= Jessica Sklar =

American mathematician

Jessica Katherine Sklar (born 1973) is a mathematician interested in abstract algebra, recreational mathematics, mathematics and art, and mathematics and popular culture. She is a professor of mathematics at Pacific Lutheran University, and former head of the mathematics department at Pacific Lutheran.

==Education and career==
As a high school student, Sklar studied poetry at the Interlochen Arts Academy. She did her undergraduate studies at Swarthmore College, where her mother Elizabeth S. Sklar had earned a degree in English (later becoming an English professor at Wayne State University) and her father Lawrence Sklar had taught philosophy. Jessica completed a double major in English and mathematics in 1995.
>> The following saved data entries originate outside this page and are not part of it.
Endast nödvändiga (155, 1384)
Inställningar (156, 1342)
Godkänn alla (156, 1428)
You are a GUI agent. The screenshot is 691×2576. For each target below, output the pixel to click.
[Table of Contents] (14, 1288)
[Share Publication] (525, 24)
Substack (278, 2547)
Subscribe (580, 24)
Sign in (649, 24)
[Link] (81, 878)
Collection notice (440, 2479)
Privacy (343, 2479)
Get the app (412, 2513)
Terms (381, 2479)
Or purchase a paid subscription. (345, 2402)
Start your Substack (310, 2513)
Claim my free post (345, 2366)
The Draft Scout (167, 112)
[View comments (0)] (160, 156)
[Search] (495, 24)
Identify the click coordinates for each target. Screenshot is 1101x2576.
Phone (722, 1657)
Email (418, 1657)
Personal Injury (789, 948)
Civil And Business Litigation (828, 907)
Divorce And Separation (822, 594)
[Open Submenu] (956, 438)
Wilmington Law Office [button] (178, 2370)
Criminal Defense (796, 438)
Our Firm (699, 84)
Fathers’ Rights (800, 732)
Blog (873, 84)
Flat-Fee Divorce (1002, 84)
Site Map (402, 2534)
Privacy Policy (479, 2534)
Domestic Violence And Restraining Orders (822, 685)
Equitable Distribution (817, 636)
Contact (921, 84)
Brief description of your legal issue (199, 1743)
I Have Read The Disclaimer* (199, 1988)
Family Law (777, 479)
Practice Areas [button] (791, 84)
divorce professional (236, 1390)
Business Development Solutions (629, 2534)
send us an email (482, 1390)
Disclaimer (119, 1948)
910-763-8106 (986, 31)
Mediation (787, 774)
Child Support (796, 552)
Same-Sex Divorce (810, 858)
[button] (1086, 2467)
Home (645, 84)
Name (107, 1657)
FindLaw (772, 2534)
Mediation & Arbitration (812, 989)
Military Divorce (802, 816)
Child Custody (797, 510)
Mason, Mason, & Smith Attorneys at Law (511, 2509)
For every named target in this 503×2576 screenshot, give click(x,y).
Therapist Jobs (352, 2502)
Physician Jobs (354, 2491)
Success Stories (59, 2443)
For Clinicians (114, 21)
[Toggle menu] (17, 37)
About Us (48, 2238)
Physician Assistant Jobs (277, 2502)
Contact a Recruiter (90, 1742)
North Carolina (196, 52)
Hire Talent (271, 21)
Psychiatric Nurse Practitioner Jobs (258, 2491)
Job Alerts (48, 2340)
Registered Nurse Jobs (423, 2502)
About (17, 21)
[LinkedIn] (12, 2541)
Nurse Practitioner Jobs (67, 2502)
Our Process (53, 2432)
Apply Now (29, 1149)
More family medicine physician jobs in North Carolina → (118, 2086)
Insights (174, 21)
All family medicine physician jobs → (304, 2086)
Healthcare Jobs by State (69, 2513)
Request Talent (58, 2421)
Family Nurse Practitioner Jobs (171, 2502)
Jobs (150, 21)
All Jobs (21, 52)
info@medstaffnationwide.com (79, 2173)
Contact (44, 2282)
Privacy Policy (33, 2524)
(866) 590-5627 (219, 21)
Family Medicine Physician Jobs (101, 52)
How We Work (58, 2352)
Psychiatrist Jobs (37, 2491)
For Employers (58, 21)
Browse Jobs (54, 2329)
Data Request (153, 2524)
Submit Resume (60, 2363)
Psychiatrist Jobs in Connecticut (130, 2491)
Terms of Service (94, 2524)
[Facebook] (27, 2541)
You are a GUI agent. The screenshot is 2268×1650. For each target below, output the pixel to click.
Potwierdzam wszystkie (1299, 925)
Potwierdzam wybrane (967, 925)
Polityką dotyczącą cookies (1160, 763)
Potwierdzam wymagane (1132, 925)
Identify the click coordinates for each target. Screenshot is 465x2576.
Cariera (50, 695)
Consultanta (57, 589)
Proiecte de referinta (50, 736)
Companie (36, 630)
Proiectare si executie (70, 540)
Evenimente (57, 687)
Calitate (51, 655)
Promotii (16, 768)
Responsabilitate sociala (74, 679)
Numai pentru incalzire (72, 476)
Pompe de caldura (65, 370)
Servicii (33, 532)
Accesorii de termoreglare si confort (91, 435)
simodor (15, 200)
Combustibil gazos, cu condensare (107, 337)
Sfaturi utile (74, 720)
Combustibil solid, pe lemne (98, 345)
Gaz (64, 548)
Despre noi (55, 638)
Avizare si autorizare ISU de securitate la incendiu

Next, Sklar moved to the University of Oregon for graduate study in mathematics, earning a master's degree in 1997 and completing her Ph.D. there in 2001. Her dissertation, Binomial Rings and Algebras, was supervised by Frank Wylie Anderson.

She has been a faculty member in the mathematics department at Pacific Lutheran since 2001.

Combining her interests in mathematics and art she is one of 24 mathematicians and artists who make up the Mathemalchemy Team.

==Selected publications==

- “‘Bok bok’: exploring the game of Chicken in film,” with Jennifer F. Nordstrom. In: Handbook of the Mathematics of the Arts and Sciences. Ed. Bharath Sriraman. Springer International Publishing, Cham, 2020.
- “‘Elegance in design’: mathematics and the works of Ted Chiang.” In: Handbook of the Mathematics of the Arts and Sciences. Ed. Bharath Sriraman. Springer International Publishing, Cham, 2020.
- “Disciple” (poem). Journal of Humanistic Mathematics 7(2) (July 2017), 418.
- First-Semester Abstract Algebra: A Structural Approach. GNU Free Documentation License, 2017.
- “A confused electrician uses Smith normal form,” with Tom Edgar. Mathematics Magazine 89(1) (2016), 3–13.
- Mathematics in Popular Culture: Essays on Appearances in Film, Literature, Games, Television and Other Media. Jefferson, NC: McFarland & Co., 2012. Editor, with Elizabeth S. Sklar.
- “The graph menagerie: abstract algebra and the Mad Veterinarian,” with G. Abrams. Mathematics Magazine 83(3) (2010), 168–179.
- “Dials and levers and glyphs, oh my! Linear algebra solutions to computer game puzzles.”Mathematics Magazine 79(5) (2006), 360–367.
- "Binomial rings.” Communications in Algebra 32(4) (2004), 1385–1399.
- “Binomial algebras.” Communications in Algebra 30(4) (2002), 1961–1978.

==Recognition==
Sklar was a winner of the Carl B. Allendoerfer Award of the Mathematical Association of America in 2011 for her paper with Gene Abrams, The Graph Menagerie: Abstract Algebra and the Mad Veterinarian.
The paper provides a general solution to a class of lattice reduction puzzles exemplified by the following one:

"Suppose a mad veterinarian creates a transmogrifier that can convert one cat into two dogs and five mice, or one dog into three cats and three mice, or a mouse into a cat and a dog. It can also do each of these operations in reverse. Can it, through any sequence of operations, convert two cats into a pack of dogs? How about one cat?"

She was the July 2012 Author of the Month at Ada's Technical Books in Seattle, Washgington.